▶ _Document text_:
****
Tuesday, July 11, 2017

There Are No Atheists In Birthing Rooms


We were all expecting.

But when baby John appeared mid-morning last Wednesday, is was still, a surprising, upending experience.

And for a good reason.  There is no more unexplained, mysterious,  jarring -- yet -- holy moment -- than the birth of a child.

In our case, it was the birth of our first grandchild.  But that only made the explanation and the mystery, more profound, and inexplicable.

For me the most disconcerting part of John's birth was trying to figure out how John came alive.   I understood the biological, physiological part of John's development:  sperm meets egg -- egg divides -- egg continues to develop and grow, etc.

But as I looked at John -- starred at John -- I could not understand how he became a breathing, living being.  I mean John is no mere 'robot' -- no mere movement of flesh, form, and frame.  John is radically alive!

Now, I know the 'correct' answer; it's out of the 'correct' book, Holy Scripture:
"For you created my inmost being; you knit me together in my mother's womb.  I praise you because I am fearfully and wonderfully made; your works are wonderful.  I know that full well.  My frame was not hidden from you when I was made in the secret place when I was woven together in the depths of the earth.  Your eyes saw my unformed body; all the days ordained for me were written in your book before one of them came to be. How precious to me are your thoughts, God!  How vast is the sum of them..."  (Psalm 139:13-17).
But I must confess.  Though I've known this text, and other related texts, all my life, when I came 'face to face' with the truth of this text (and related texts) -- it was still, utterly, unbelievable.

I am doing better.  But I still have not fully absorbed the sheer audacity of God in human birth.  It's as if at birth, God gets 'in our face' and shakes us -- 'slamming us' emotionally -- into a new awareness of His utter control and singular role as sole creator -- not only of the universe -- but also -- of every living life.

One problem: we don't know how God does it.  We've figured out how fingers are formed -- and eye color mutated -- but we haven't figured out how a baby becomes a living being.

But we're trying.

A current craze is artificial intelligence (AI).  In essence, AI is attempting to 're-create' human life, in visible and demonstrative forms. In fact, in recent months. Google, the famed Internet giant, has organized it's entire company around AI, under the guise of Google Brain, convinced:
"...that artificial “neural networks” that acquaint themselves with the world via trial and error, as toddlers do, might, in turn, develop something like human flexibility...[Already] Google Brain has demonstrated that this approach to artificial intelligence could solve many problems that confounded decades of conventional efforts. Speech recognition didn’t work very well until Brain undertook an effort to revamp it...The same was true of image recognition. Less than a year ago, Brain for the first time commenced with the gut renovation of an entire consumer product, and its momentous results [are] being celebrated..." https://www.nytimes.com/2016/12/14/magazine/the-great-ai-awakening.html
It is any wonder, that Stephen Hawking, the world-renowned theoretical physicist has conjectured that AI could supersede human life as we know it, spelling:
"...the end of the human race...[Why] humans...are limited by slow biological evolution...[thus, eventually, they won't be able to] compete and would be superseded..."     http://www.bbc.com/news/technology-30290540
Scary.
****
[Collected data]
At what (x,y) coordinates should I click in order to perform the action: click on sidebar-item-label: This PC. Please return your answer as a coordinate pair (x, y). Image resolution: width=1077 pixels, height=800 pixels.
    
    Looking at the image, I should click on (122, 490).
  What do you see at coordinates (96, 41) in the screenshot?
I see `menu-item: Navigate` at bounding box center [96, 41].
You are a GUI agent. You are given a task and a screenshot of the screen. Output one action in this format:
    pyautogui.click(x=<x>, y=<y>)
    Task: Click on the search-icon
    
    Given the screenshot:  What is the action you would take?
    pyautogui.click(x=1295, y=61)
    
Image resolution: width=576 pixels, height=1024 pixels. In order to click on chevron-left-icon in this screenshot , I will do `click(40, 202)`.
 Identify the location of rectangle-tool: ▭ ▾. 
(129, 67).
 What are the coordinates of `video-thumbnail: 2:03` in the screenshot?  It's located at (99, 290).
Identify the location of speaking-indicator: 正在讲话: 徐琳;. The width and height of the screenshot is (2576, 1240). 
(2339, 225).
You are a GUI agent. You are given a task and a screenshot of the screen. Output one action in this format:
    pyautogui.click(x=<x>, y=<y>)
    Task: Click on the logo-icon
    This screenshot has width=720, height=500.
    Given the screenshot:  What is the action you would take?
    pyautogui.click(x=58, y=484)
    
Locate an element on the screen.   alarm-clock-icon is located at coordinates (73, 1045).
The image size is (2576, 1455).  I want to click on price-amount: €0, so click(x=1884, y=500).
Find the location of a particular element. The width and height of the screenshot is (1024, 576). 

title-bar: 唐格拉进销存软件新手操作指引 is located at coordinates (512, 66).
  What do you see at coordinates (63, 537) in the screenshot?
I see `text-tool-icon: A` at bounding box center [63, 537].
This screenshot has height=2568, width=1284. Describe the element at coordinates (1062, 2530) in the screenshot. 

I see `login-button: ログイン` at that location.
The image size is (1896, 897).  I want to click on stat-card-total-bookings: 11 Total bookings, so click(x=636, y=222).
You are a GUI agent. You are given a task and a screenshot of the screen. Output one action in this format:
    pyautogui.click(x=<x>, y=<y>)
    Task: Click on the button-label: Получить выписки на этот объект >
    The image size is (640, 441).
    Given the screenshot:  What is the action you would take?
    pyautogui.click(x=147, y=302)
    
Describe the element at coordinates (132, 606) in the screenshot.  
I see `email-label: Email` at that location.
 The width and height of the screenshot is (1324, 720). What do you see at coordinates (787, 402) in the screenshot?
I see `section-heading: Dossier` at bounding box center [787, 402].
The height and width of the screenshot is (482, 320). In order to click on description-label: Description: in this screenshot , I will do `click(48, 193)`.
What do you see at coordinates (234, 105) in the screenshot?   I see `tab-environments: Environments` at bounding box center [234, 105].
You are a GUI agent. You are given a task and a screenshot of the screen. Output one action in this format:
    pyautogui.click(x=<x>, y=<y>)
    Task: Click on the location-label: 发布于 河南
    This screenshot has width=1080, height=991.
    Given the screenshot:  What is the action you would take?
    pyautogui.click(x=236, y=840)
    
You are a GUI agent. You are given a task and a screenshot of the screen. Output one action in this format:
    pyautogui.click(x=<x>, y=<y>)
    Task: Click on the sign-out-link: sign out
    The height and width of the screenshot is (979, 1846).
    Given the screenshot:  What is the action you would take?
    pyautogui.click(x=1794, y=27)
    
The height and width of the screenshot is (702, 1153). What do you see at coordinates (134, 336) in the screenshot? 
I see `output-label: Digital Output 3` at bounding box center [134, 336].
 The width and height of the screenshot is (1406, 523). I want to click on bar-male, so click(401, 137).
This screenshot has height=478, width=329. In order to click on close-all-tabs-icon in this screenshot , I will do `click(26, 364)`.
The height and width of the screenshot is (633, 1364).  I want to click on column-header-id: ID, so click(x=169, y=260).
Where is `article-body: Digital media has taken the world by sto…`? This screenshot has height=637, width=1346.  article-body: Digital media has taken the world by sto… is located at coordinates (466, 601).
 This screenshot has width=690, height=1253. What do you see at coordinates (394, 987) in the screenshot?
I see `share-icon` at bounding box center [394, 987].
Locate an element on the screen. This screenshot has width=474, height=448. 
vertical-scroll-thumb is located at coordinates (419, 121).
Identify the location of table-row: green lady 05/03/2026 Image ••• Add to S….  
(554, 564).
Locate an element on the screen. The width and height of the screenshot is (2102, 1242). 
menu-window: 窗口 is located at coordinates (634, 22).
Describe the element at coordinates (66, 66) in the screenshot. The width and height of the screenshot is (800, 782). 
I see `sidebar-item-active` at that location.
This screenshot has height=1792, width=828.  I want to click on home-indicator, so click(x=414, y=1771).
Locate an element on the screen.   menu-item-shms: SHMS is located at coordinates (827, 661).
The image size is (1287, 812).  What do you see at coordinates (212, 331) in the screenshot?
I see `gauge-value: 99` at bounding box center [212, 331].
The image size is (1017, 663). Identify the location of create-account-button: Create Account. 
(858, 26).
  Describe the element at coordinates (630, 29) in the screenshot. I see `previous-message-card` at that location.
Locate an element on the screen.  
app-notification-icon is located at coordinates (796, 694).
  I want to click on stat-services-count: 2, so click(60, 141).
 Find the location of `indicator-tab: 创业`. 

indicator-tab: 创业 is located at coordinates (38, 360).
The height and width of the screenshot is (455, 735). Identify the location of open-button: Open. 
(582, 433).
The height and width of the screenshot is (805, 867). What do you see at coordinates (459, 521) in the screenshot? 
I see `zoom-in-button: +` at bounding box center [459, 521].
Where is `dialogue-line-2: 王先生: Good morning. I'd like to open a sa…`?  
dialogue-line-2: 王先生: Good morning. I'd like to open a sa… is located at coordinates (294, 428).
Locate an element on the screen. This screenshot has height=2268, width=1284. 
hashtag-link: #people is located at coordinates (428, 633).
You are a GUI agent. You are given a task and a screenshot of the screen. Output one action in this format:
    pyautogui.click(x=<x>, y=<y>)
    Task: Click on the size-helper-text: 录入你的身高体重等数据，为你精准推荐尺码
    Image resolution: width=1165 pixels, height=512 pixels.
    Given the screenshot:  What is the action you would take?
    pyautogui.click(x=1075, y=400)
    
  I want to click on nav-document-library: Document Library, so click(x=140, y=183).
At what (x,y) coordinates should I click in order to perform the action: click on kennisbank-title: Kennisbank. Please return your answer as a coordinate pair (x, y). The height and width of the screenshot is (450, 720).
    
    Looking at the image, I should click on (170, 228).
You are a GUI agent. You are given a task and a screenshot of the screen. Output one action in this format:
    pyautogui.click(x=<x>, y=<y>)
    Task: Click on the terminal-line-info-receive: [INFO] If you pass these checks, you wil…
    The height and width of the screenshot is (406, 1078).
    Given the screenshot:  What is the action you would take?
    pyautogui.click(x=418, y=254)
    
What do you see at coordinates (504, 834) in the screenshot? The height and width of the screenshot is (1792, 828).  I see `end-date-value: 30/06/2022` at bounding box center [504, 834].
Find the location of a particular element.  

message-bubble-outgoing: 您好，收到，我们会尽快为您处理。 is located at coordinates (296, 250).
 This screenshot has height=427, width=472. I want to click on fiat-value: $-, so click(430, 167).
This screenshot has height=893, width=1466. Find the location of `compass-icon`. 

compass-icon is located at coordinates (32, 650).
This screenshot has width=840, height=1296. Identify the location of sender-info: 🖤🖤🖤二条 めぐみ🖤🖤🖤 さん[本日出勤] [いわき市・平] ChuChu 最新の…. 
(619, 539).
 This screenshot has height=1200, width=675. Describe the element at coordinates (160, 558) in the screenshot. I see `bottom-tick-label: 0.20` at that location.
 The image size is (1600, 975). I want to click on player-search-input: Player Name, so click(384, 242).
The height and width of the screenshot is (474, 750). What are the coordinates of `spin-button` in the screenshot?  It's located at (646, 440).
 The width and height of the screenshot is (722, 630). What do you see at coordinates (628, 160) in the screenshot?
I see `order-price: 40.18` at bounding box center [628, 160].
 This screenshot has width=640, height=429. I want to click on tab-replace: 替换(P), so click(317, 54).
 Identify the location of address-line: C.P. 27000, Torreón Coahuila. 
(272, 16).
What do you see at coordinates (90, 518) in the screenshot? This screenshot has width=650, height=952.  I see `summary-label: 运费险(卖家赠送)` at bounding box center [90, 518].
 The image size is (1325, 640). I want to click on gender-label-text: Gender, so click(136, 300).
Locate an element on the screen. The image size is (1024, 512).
****
▶ _Task list_:
A. Reproduce the passage of the post on baby John's birth starting with "In our case, it" and going on through "and grow, etc.".
B. Pick up the post on baby John's birth after its final line and continue writing it.

▶ _Answer section_:
A.
In our case, it was the birth of our first grandchild.  But that only made the explanation and the mystery, more profound, and inexplicable.

For me the most disconcerting part of John's birth was trying to figure out how John came alive.   I understood the biological, physiological part of John's development:  sperm meets egg -- egg divides -- egg continues to develop and grow, etc.

B.
But I disagree.  For though AI might be able to replicate human flexibility and other aspects of human movement and 'presence' -- it will never be able to replicate the human spirit which is only birthed and renewed by a Divine Creator, the Lord God.

The Lord God's singular role is 'cemented' in the book of Genesis:
"...Then the Lord God formed a man from the dust of the ground and breathed into his nostrils the breath of life, and man became a living being..." (Genesis 2:7).
The only thing more startling than these words is when you actually see these words 'coming to life' right before you own eyes.  It's just inconceivable.

It's also, convicting.  For there is no other explanation than a Creator beyond us.  God.

Sure, that's 'hard to swallow' in a pluralistic, faith-less, 'AI world,' where many are convinced they can be the creator.  But I'm telling you, though you can explain scientifically, biologically, the creation of flesh, form, and frame, there is no explanation scientifically, biologically for the breath -- the countenance -- the sheer life -- of a newborn baby.

No other explanation.

And so, if we're honest:  there are not atheists in birthing rooms.

And so I thank God for the miracle of new birth, as it jars us, humbles us -- reminding us: that in spite of brilliant technology and sophisticated scientific theory -- none of us -- even the most brilliant of us -- even the most 'AI accomplished' of us -- can create a living being.